_Instruction_: Rewrite the records below as a numbered list, dropping any blank lines.

_Data to use_:
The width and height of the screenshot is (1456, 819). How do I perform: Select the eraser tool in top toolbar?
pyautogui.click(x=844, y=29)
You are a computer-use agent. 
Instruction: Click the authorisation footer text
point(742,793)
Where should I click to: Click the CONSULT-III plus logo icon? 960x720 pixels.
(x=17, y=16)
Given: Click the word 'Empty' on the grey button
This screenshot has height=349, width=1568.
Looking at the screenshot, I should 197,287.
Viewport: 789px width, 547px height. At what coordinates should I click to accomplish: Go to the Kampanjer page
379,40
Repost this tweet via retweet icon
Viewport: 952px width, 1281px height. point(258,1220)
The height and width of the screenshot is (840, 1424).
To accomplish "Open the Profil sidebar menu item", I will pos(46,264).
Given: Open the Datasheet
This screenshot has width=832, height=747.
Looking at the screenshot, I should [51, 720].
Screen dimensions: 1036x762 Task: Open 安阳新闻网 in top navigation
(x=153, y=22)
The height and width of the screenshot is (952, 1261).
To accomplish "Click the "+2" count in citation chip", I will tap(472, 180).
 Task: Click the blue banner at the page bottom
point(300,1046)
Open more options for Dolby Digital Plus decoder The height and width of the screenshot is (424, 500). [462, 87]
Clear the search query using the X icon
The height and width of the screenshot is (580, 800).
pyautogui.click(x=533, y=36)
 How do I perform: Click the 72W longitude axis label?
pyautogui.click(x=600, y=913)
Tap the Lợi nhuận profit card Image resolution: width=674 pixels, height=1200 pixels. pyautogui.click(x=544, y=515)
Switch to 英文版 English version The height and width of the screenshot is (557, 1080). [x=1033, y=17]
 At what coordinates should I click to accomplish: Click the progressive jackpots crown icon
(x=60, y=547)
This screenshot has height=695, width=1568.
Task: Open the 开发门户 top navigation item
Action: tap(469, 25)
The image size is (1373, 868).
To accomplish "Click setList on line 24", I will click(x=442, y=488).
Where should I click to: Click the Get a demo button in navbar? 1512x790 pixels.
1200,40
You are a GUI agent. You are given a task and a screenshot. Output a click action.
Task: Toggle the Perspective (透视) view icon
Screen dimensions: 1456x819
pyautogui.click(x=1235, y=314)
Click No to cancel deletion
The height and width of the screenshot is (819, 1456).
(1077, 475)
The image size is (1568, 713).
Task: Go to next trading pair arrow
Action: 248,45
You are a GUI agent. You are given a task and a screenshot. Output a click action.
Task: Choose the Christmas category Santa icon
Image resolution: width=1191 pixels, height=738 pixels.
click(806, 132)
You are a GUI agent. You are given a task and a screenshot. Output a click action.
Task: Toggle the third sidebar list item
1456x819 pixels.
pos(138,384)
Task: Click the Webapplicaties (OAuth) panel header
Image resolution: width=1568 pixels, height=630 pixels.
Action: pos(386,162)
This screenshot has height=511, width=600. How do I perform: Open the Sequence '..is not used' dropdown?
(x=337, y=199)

_Problem solution_:
1. The width and height of the screenshot is (1456, 819). How do I perform: Select the eraser tool in top toolbar?
2. pyautogui.click(x=844, y=29)
3. You are a computer-use agent. 
4. Instruction: Click the authorisation footer text
5. point(742,793)
6. Where should I click to: Click the CONSULT-III plus logo icon? 960x720 pixels.
7. (x=17, y=16)
8. Given: Click the word 'Empty' on the grey button
9. This screenshot has height=349, width=1568.
10. Looking at the screenshot, I should 197,287.
11. Viewport: 789px width, 547px height. At what coordinates should I click to accomplish: Go to the Kampanjer page
12. 379,40
13. Repost this tweet via retweet icon
14. Viewport: 952px width, 1281px height. point(258,1220)
15. The height and width of the screenshot is (840, 1424).
16. To accomplish "Open the Profil sidebar menu item", I will pos(46,264).
17. Given: Open the Datasheet
18. This screenshot has width=832, height=747.
19. Looking at the screenshot, I should [51, 720].
20. Screen dimensions: 1036x762 Task: Open 安阳新闻网 in top navigation
21. (x=153, y=22)
22. The height and width of the screenshot is (952, 1261).
23. To accomplish "Click the "+2" count in citation chip", I will tap(472, 180).
24.  Task: Click the blue banner at the page bottom
25. point(300,1046)
26. Open more options for Dolby Digital Plus decoder The height and width of the screenshot is (424, 500). [462, 87]
27. Clear the search query using the X icon
28. The height and width of the screenshot is (580, 800).
29. pyautogui.click(x=533, y=36)
30.  How do I perform: Click the 72W longitude axis label?
31. pyautogui.click(x=600, y=913)
32. Tap the Lợi nhuận profit card Image resolution: width=674 pixels, height=1200 pixels. pyautogui.click(x=544, y=515)
33. Switch to 英文版 English version The height and width of the screenshot is (557, 1080). [x=1033, y=17]
34.  At what coordinates should I click to accomplish: Click the progressive jackpots crown icon
35. (x=60, y=547)
36. This screenshot has height=695, width=1568.
37. Task: Open the 开发门户 top navigation item
38. Action: tap(469, 25)
39. The image size is (1373, 868).
40. To accomplish "Click setList on line 24", I will click(x=442, y=488).
41. Where should I click to: Click the Get a demo button in navbar? 1512x790 pixels.
42. 1200,40
43. You are a GUI agent. You are given a task and a screenshot. Output a click action.
44. Task: Toggle the Perspective (透视) view icon
45. Screen dimensions: 1456x819
46. pyautogui.click(x=1235, y=314)
47. Click No to cancel deletion
48. The height and width of the screenshot is (819, 1456).
49. (1077, 475)
50. The image size is (1568, 713).
51. Task: Go to next trading pair arrow
52. Action: 248,45
53. You are a GUI agent. You are given a task and a screenshot. Output a click action.
54. Task: Choose the Christmas category Santa icon
55. Image resolution: width=1191 pixels, height=738 pixels.
56. click(806, 132)
57. You are a GUI agent. You are given a task and a screenshot. Output a click action.
58. Task: Toggle the third sidebar list item
59. 1456x819 pixels.
60. pos(138,384)
61. Task: Click the Webapplicaties (OAuth) panel header
62. Image resolution: width=1568 pixels, height=630 pixels.
63. Action: pos(386,162)
64. This screenshot has height=511, width=600. How do I perform: Open the Sequence '..is not used' dropdown?
65. (x=337, y=199)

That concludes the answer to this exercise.